In January 2010, the Canadian National Institute for the Blind threatened to close the doors of its library. CNIB reported that its facility, which holds the country’s largest stock of Braille books, had been starved of federal funds and could no longer afford to circulate material to the 836,000 Canadians with significant vision loss. The library holds hard-to-come-by material, including a 72-volume Braille dictionary, which CNIB staff fondly refer to as “the pocket edition”.

Some argue that technological innovations – digital “talking players”, audio books, and large-print computer settings – have rendered Braille, that centuries-old system of raised dots, obsolete. Braille texts, in comparison, are expensive to produce and distribute.

Yet others, like the US National Federation of the Blind’s director Mark Riccobono, charge that those who cannot read Braille are akin to illiterates. One study, conducted by Dr Ruby Ryles of Louisiana Tech University, found that children who do not learn Braille score significantly lower than sighted students on standardised tests. They are also less likely to be employed than Braille readers. For others, like CNIB library user Myra Rodrigues, it is more a question of magic. “Braille makes everything come alive,” she told me in 2010; audio books do not.

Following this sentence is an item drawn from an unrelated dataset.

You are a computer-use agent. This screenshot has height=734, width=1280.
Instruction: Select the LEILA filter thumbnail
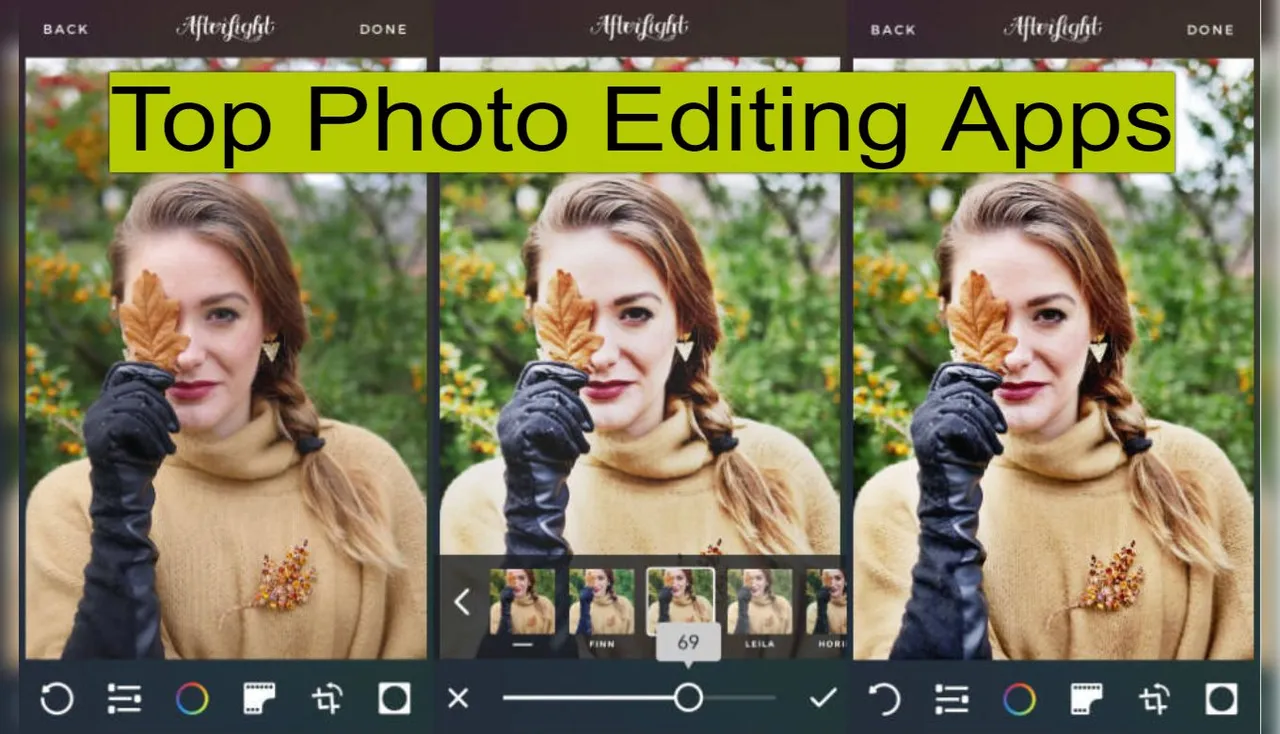(x=759, y=602)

In 2011, the government of Canada announced a grant of over $7m to keep the CNIB library afloat. The grant was a one-time offer.

If depriving the visually-impaired of access to Braille makes them less literate – and thus, conceivably, less expressive – can this dispute over library funding be cast as a free speech issue?

Author opinion

Free Speech Debates first principle states:

We - all human beings - must be free and able to express ourselves, and to seek, receive and impart information and ideas, regardless of frontiers. (Emphasis mine.)

We have, admittedly, not given adequate thought to this particular addendum: “and able". In many of our case studies, we use the “frontiers” to signify national or digital boundaries. In the case of Braille, “able” can be defined narrowly - and the “frontiers” of access are decidedly physical.

Broadly speaking, access to Braille education is a free speech issue. Many who use Braille insist that the reading code is integral to their literacy and, by extension, their expressiveness. Canada has a responsibility to provide its visually-impaired citizens with the particular resources they need to communicate effectively.

This is not a new issue. As early as 1957, the US National Federation of the Blind was writing of the need to mobilise blind Americans to agitate for “free speech” rights. In 1985, a public debate kicked off in the US when Congress banned the publication of a Braille edition of Playboy.

On the other hand, critics may ask: won’t audio books do? This is where the issue gets complicated - and not just for the visually-impaired. Technology has increased the ways in which we can receive and impart information. Each individual is apt to find some methods more useful than others. This begs the question: to preserve free expression, must we safeguard each of these communication means? Might cutting of funding for traditional book-sharing facilities, for instance, be considered a strike against those who are not digitally-savvy?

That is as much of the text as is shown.